Exercise changed the mental abilities of children and adults in different ways
Researchers from the University of South Australia tried to track exactly how exercise affects a person's cognitive, executive ability and memory at any given age. It turned out that they work most effectively at the age when they are least often thought about.
The human body is designed in such a way that one's mental capacity is seriously linked to physical fitness. This is not surprising when you consider that up to 20% of the body's energy goes into servicing brain function, and the highest peak mental workloads can temporarily raise this figure even higher. That's why intelligence and cognitive ability tests are, on average, performed better by people who exercise regularly.

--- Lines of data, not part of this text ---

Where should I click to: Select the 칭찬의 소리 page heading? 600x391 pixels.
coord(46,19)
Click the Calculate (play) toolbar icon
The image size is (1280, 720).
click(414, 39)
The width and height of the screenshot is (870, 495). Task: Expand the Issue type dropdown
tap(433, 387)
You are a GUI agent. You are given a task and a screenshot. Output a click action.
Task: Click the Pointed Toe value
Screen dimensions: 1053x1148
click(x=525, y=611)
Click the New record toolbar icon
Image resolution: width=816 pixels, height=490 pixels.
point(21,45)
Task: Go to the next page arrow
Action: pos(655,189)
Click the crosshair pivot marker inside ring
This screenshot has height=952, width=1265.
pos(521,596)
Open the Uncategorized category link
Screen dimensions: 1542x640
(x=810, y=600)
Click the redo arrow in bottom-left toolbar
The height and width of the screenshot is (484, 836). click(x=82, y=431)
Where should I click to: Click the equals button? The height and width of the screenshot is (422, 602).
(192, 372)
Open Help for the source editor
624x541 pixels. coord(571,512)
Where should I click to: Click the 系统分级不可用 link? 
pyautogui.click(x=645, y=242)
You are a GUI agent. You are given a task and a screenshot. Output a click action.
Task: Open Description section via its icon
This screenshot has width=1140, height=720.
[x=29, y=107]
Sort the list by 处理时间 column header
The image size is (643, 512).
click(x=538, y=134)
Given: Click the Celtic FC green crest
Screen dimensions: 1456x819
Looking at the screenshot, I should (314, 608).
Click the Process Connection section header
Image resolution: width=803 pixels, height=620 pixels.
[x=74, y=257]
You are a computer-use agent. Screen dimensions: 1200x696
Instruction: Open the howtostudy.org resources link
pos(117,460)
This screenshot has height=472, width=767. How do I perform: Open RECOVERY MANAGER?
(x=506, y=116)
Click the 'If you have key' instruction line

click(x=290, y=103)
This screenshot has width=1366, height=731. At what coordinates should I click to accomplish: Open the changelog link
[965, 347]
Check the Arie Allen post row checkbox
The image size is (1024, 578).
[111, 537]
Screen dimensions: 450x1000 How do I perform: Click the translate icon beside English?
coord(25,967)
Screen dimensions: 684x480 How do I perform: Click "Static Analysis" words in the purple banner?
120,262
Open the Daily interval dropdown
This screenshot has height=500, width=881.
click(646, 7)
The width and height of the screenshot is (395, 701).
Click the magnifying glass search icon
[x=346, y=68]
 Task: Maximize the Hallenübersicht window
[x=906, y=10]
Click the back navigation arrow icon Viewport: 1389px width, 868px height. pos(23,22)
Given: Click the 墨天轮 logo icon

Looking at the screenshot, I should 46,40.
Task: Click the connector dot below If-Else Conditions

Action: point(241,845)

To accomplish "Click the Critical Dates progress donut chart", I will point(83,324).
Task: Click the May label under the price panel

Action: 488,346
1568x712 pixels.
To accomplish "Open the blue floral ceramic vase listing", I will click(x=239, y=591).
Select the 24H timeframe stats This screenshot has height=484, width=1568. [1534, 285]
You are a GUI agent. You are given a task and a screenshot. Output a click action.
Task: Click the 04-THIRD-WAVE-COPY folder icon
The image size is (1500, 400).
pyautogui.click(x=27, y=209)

This does not mean, of course, that athletes are on average smarter than non-athletes: the figures refer specifically to society on average, that is, regularly exercising groups of comparable ages and occupations perform better on average than people of the same ages and occupations who do not exercise. But until now, there has been no attempt to understand whether the strength of this effect of exercise on test scores varies across ages.
Australian researchers conducted a meta-analysis of 133 reviews of 2,724 research papers with 260,000 participants that touched on the effects of exercise on cognitive tests for a wide variety of demographic groups. They published an article about this in the British Journal of Sports Medicine. As expected, the average impact was significant: exercise raised scores on tests of general cognitive ability by 42%, memory by 26%, and executive function (which controls the rest of cognitive function) by 24%.
In children and adolescents, exercise improved memory test scores by 85%, in adults (except the elderly) by 20%, and in the elderly by 27%. Tests of general cognitive ability gave the opposite picture: in children and adolescents, exercise improved scores by only 28%, in adults but not seniors by 40%, and in the elderly by 42%. Executive functions improved by 36% in the very young, and by 23% in adults and seniors. And for children with attention deficit hyperactivity disorder, the improvement was 72%.
It turns out that memory and executive functions in minors respond to exercise much better than at any other age. At the same time, it is known that it is at a young age that attention to exercise is traditionally minimal. At the same time, it has been found that specifically for general cognitive abilities, adults and the elderly benefit significantly more from exercise than children and adolescents.
The new research paper has a number of limitations because the authors involved a wide variety of different types of exercise. The bulk of the original research was based on low- to moderate-intensity exercise. But papers that took into account yoga and tai chi (they gave better effects on memory than anything else), and even Pokemon Go (gave the maximum improvement on overall cognitive ability) were also included. Clearly, such different exercises should also produce different effects by age. But limited breakdowns of the data across them prevented the researchers from clarifying this point.
Separately, they noted that the effects of exercise on tests in all age groups appeared very quickly, from one to three months after starting. The problem remains that it's hard to call these findings particularly useful in practice. As the WHO notes, 80% of minors and 31% of adults are exercise deficient, and the situation shows no trend to change in recent decade.